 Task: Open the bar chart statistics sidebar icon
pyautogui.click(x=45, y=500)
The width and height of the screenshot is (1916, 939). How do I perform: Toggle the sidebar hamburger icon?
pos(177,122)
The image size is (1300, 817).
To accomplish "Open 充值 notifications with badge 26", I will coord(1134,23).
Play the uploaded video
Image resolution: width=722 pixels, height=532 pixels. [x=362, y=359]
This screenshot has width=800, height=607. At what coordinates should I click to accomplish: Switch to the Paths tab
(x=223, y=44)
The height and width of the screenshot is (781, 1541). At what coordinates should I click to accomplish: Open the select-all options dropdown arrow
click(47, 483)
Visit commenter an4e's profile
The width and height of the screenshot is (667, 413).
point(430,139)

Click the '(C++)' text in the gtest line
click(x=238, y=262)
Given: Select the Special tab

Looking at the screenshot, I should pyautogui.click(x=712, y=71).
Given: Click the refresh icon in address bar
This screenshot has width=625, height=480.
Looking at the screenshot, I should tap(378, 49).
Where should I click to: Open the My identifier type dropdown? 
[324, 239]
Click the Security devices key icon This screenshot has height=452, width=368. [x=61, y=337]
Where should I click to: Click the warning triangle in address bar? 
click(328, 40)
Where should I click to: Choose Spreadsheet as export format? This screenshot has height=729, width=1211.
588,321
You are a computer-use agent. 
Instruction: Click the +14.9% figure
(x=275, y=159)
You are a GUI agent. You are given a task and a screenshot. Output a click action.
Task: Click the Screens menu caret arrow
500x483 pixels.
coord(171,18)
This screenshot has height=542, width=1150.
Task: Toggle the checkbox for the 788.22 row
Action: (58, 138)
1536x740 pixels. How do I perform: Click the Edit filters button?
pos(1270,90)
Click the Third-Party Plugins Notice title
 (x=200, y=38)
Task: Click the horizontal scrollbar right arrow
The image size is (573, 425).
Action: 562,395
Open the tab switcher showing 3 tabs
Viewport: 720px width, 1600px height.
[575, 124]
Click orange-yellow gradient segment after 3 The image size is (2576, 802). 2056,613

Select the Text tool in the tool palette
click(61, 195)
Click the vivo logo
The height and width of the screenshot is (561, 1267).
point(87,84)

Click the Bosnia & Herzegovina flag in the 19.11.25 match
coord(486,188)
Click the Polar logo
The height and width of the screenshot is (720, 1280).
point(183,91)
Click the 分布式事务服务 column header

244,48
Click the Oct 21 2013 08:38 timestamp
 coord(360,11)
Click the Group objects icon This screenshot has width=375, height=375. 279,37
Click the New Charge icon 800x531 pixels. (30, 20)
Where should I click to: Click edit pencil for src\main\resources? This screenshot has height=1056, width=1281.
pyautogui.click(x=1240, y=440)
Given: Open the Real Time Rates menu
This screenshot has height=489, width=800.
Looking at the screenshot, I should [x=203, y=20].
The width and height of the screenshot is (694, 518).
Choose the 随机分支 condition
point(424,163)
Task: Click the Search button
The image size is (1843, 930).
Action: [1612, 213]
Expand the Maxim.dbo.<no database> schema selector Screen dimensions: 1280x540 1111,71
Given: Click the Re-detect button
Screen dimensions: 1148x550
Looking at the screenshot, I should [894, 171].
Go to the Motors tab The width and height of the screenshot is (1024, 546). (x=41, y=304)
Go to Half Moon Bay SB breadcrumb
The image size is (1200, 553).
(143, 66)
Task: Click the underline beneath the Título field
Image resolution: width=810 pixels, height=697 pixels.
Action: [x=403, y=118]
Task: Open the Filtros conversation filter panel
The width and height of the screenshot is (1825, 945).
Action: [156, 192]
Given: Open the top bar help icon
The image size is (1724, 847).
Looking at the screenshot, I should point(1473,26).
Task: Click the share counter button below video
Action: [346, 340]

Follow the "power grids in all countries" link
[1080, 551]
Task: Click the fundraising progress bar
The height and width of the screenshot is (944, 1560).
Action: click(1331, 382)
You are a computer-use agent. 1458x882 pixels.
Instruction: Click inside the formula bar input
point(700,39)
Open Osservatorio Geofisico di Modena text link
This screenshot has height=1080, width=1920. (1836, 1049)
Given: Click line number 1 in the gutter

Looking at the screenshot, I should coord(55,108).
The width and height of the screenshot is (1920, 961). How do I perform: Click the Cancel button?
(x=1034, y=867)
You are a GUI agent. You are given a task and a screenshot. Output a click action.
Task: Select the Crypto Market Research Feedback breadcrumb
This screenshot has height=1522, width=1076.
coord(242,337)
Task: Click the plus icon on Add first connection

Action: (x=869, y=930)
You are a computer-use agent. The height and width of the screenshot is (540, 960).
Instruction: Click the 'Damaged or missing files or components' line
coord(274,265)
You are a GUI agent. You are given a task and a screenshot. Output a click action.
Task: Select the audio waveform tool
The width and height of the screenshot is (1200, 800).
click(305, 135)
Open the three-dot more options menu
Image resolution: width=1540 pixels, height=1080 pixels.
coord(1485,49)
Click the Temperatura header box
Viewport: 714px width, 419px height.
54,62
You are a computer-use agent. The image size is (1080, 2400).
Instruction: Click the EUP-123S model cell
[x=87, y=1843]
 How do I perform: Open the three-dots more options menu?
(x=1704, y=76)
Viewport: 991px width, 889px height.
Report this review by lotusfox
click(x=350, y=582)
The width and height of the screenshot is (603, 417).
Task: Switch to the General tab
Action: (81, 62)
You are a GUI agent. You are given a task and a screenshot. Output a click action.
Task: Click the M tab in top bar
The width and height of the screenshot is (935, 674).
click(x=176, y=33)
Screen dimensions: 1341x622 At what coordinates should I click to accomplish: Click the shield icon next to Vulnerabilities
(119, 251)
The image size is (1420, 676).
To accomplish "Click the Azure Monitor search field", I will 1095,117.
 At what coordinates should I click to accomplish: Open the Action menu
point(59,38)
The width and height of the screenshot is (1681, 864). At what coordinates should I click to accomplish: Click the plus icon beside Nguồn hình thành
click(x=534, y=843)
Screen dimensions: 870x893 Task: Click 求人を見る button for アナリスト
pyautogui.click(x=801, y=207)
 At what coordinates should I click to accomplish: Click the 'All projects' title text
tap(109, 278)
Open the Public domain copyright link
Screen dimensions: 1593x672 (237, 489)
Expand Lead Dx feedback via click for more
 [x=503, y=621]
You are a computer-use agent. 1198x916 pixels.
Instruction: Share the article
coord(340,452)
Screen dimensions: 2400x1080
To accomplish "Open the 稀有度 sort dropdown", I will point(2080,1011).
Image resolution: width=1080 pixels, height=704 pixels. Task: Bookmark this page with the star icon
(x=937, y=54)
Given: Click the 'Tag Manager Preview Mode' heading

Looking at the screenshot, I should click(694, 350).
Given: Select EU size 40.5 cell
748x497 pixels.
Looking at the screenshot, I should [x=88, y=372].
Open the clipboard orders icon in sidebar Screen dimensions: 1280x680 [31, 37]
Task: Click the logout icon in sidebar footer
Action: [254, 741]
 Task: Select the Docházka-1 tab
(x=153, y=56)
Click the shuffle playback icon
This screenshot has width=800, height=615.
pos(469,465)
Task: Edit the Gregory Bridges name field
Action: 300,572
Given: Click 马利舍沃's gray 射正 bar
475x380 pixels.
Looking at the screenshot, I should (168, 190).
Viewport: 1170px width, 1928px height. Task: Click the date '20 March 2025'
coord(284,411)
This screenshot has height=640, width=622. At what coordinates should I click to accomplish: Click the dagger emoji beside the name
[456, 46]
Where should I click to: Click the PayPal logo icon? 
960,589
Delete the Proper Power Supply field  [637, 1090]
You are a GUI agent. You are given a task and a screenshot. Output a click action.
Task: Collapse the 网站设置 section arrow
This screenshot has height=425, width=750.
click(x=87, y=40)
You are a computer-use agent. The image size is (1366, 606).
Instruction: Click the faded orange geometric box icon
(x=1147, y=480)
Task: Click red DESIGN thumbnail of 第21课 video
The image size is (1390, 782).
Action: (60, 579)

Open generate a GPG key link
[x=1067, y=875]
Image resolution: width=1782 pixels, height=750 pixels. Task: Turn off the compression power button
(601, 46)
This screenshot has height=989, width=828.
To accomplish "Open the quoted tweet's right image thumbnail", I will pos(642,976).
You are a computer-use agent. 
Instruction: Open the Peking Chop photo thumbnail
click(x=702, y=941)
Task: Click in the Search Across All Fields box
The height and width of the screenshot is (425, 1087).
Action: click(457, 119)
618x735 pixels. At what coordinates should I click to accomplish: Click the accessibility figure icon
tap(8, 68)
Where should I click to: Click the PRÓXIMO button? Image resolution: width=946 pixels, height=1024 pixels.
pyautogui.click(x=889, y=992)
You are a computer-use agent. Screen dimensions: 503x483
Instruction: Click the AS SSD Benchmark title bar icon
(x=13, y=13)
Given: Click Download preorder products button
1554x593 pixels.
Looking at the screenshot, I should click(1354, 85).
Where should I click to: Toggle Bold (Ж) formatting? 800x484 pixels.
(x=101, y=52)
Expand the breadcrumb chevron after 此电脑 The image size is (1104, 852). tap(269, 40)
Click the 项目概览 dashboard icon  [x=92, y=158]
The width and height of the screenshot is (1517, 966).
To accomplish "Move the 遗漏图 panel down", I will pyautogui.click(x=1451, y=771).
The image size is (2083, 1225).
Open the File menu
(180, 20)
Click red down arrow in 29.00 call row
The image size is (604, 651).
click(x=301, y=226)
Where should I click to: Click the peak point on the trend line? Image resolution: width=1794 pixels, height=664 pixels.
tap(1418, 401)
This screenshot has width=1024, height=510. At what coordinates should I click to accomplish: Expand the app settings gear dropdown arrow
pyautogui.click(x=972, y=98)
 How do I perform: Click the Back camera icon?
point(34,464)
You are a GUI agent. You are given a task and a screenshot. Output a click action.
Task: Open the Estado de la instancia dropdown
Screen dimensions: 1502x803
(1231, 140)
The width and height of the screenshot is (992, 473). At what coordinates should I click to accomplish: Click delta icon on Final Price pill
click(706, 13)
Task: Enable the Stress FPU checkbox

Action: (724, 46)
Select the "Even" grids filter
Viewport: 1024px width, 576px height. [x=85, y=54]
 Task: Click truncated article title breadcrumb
:::::
# What needs to be done:
Go through the listing above and copy each line that contains "panel".

# Exercise solution:
Task: Open the Filtros conversation filter panel
To accomplish "Move the 遗漏图 panel down", I will pyautogui.click(x=1451, y=771).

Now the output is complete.